What I tend to notice, reading across Hawaiian cultural sources, is that this inclusivity is not an abstraction. It creates real obligations — to show up, to contribute, to check on people. The cultural framing is not optional sentimentality. It is a structure for how community works.
The Office of Hawaiian Affairs strategic framework treats ʻohana as foundational — not decorative language, but a structural principle underpinning its Mana i Mauli Ola community empowerment plan. That is worth holding onto as context: this is a concept with institutional weight, not just cultural warmth.
The role of elders and collective decision-making
One of the clearest expressions of ʻohana in practice is how Hawaiian families treat their elders. This is not a vague cultural generalisation — the framework is specific. The cultural guide explains that in Hawaiian ʻohana tradition, families typically seek guidance from elders before making significant decisions. Elders hold cultural knowledge. They carry the threads of moʻolelo — oral histories and stories — and their involvement in decision-making reflects the understanding that experience is a resource, not a liability.
For visitors, this matters because it shapes how conversations in Hawaiian communities tend to unfold. Decision-making can be slower and more consultative than you might expect. That is not indecision — it is structure. Jumping ahead of that process, or treating it as inefficiency, misreads the situation entirely.

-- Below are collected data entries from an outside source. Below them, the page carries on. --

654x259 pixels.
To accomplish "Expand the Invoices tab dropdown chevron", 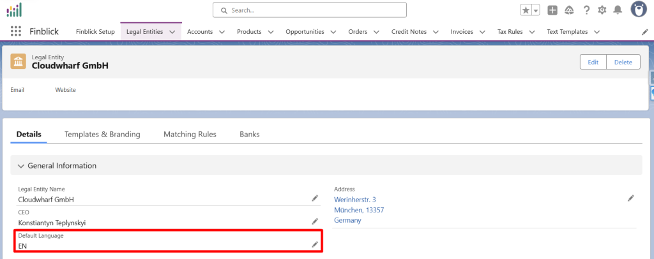I will pos(482,32).
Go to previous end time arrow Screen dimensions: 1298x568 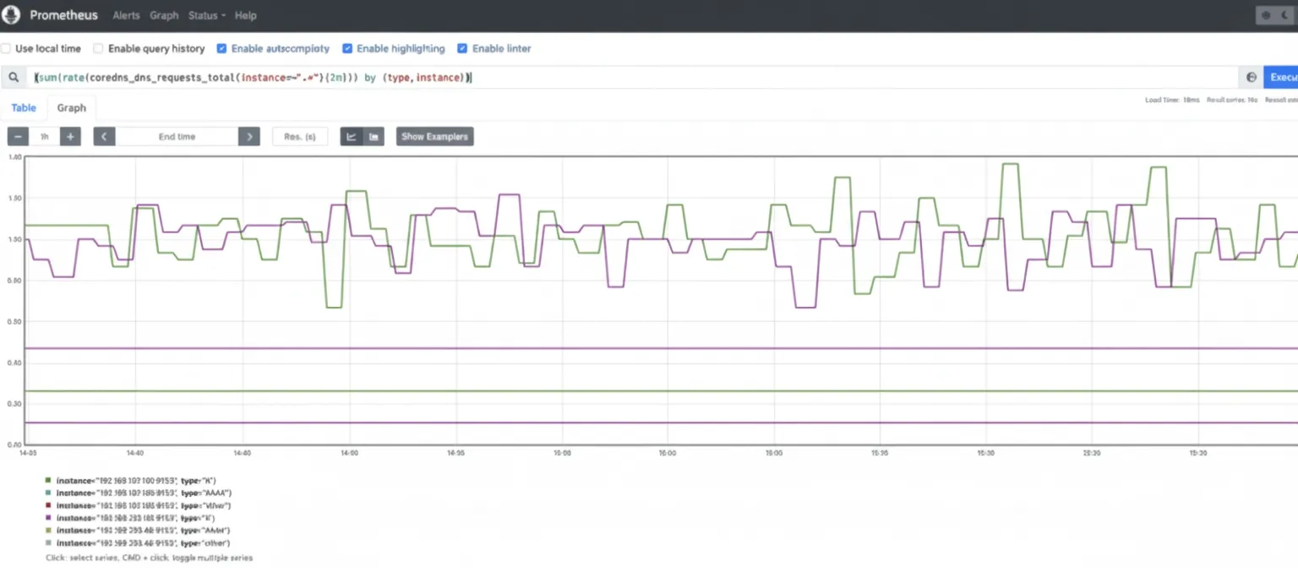(x=104, y=136)
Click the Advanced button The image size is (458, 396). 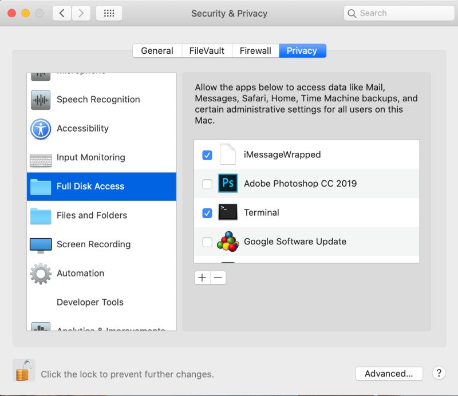click(x=389, y=373)
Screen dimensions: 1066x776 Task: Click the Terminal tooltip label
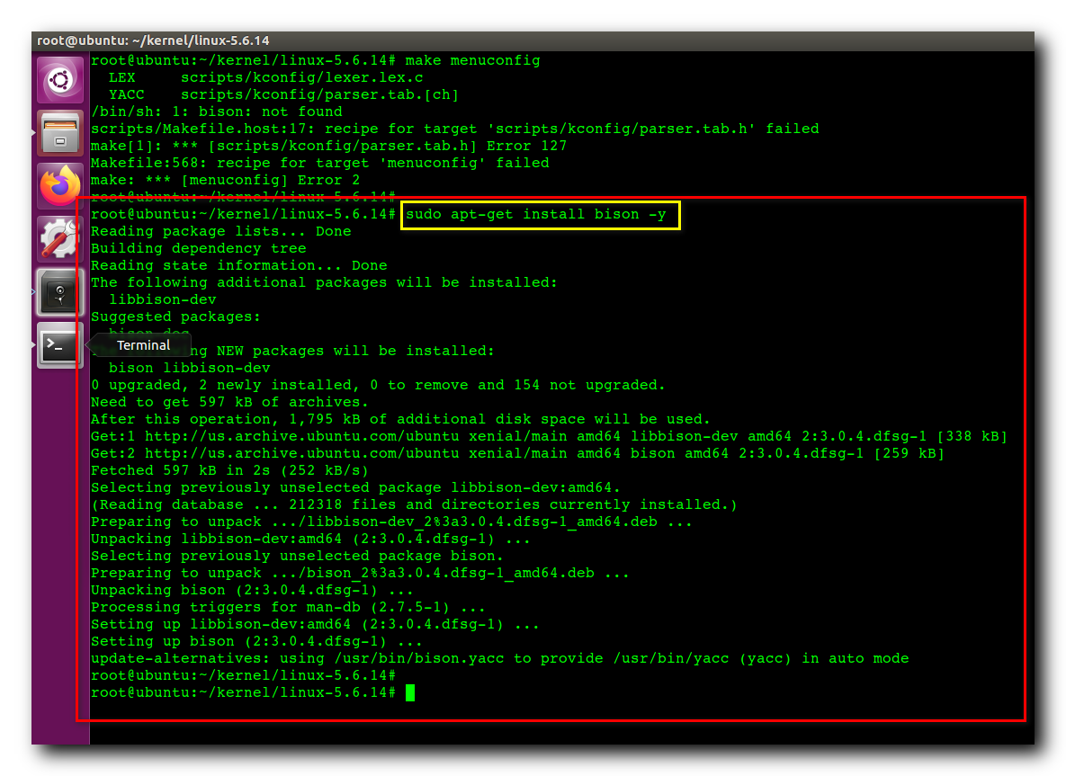(142, 344)
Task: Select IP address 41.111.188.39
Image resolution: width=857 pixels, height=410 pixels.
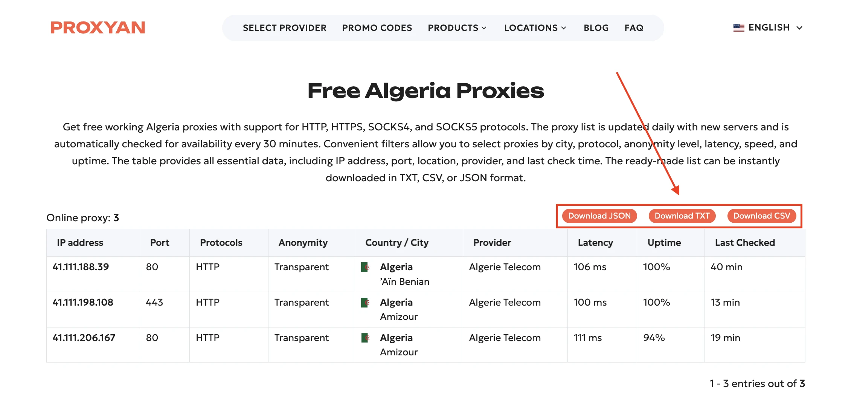Action: click(81, 267)
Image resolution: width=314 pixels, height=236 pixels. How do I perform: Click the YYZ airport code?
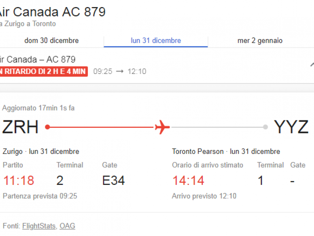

The inclusion of elders also reflects an understanding of time that differs from the transactional pace many visitors bring. ʻOhana is intergenerational by design. What you build — relationships, land, knowledge — should serve those who come after you. That orientation sits behind a great deal of Hawaiian environmental and community activism, even if the word ʻohana is not always used explicitly.
Seeking elder guidance before major decisions is a genuine norm in many Hawaiian ʻohana contexts — not a formality. Visitors working with local communities, whether on cultural or conservation projects, will build more trust by acknowledging rather than bypassing this structure.
ʻOhana beyond the household — community and neighbour involvement
ʻOhana reaches further than any single household — it is a model for how communities organise collective responsibility.
Participation in local initiatives
The community dimension of ʻohana is not abstract. Hawaiian ʻohana traditions encourage participation in local initiatives and assistance to neighbours during times of need. This is a practical expectation, not a platitude. When a family is struggling, ʻohana means others show up — with food, with labour, with time. You do not wait to be asked.
For travellers, this has a direct application. Community-run cultural programmes, land restoration projects, and local taro farms across the islands operate on this logic. Participating meaningfully — following local guidance, contributing rather than observing — is how you engage within the spirit of ʻohana rather than around it. It is also how you avoid being the visitor who takes more than they give.
If you are joining a community-led cultural experience anywhere in Hawaiʻi, ask in advance what contribution is expected — time, labour, or a donation to a specific local cause. “What can I bring?” is a question that lands well in most ʻohana-oriented settings.
Disaster and mutual aid
The ʻohana model of collective responsibility extends into formal institutions during crises. Following the March 2026 flooding that affected parts of Hawaiʻi, the OHA Disaster Assistance Program has made available up to $15,000 for Native Hawaiian families affected by those floods. The programme itself is run through the Office of Hawaiian Affairs, headquartered at 560 N. Nimitz Hwy #200, Honolulu. The fact that disaster assistance is channelled through a cultural and community institution, not just a government agency, reflects how ʻohana functions at the structural level — mutual aid formalised.
This pattern shows up across Hawaiian history. The moʻolelo of the god Kū describes him transforming into the first ʻulu breadfruit tree during a famine, feeding his family at the cost of his own form. The OHA’s retelling of this story holds it as a foundational expression of ʻohana — sacrifice in service of those you are responsible for. That framing remains present in how Hawaiian communities discuss collective responsibility today.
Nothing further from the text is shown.